What is being asked: Pick every line with "computer" from the material below.

Recorded information:
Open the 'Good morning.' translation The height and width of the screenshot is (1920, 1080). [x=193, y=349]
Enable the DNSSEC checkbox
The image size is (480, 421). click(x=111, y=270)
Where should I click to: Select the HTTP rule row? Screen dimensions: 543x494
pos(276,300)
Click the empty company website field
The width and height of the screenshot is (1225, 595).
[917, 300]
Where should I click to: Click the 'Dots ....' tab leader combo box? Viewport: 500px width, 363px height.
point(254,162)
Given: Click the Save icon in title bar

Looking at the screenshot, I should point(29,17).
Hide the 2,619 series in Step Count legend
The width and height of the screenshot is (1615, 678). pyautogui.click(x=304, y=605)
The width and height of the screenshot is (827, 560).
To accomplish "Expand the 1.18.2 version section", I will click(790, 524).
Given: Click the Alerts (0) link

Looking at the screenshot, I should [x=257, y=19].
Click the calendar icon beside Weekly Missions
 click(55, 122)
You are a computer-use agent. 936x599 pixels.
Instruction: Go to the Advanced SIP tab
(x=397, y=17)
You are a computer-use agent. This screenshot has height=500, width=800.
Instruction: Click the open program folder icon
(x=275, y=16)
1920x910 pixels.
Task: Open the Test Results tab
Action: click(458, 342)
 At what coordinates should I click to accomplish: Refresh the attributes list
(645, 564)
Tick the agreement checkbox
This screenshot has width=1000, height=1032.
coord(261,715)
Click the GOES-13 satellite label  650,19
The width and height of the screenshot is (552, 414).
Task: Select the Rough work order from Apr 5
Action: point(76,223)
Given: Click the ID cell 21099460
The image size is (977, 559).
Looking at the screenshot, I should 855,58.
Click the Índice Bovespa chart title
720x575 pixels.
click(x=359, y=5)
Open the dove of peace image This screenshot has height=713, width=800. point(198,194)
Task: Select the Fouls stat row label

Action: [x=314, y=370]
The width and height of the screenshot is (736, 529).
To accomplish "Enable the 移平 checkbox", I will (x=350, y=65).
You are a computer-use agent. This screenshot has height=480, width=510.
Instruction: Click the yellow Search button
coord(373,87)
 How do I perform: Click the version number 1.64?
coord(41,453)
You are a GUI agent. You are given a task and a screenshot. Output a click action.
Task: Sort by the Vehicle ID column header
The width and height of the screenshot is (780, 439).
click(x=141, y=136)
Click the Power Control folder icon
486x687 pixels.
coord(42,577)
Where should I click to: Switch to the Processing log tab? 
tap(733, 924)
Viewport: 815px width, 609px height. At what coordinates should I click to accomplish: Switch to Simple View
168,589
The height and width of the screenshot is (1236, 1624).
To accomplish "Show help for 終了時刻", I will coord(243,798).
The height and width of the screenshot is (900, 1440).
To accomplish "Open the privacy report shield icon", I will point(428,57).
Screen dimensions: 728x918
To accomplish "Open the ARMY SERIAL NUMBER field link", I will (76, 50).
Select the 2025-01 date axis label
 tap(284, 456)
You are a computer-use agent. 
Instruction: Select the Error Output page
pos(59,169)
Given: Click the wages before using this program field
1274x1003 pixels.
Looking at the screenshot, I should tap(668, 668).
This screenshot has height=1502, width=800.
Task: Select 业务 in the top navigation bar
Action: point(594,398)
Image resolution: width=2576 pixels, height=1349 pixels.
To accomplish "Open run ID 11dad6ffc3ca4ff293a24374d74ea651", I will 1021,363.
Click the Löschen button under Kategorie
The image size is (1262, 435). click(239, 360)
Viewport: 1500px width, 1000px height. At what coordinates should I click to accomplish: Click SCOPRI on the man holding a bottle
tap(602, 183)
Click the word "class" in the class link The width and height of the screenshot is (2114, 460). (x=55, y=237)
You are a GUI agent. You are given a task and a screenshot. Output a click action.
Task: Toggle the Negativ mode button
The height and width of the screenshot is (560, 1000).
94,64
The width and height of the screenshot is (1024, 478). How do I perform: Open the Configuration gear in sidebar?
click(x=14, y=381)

Result:
You are a computer-use agent. 936x599 pixels.
You are a computer-use agent. This screenshot has height=500, width=800.
You are a computer-use agent. This screenshot has height=480, width=510.
You are a computer-use agent. 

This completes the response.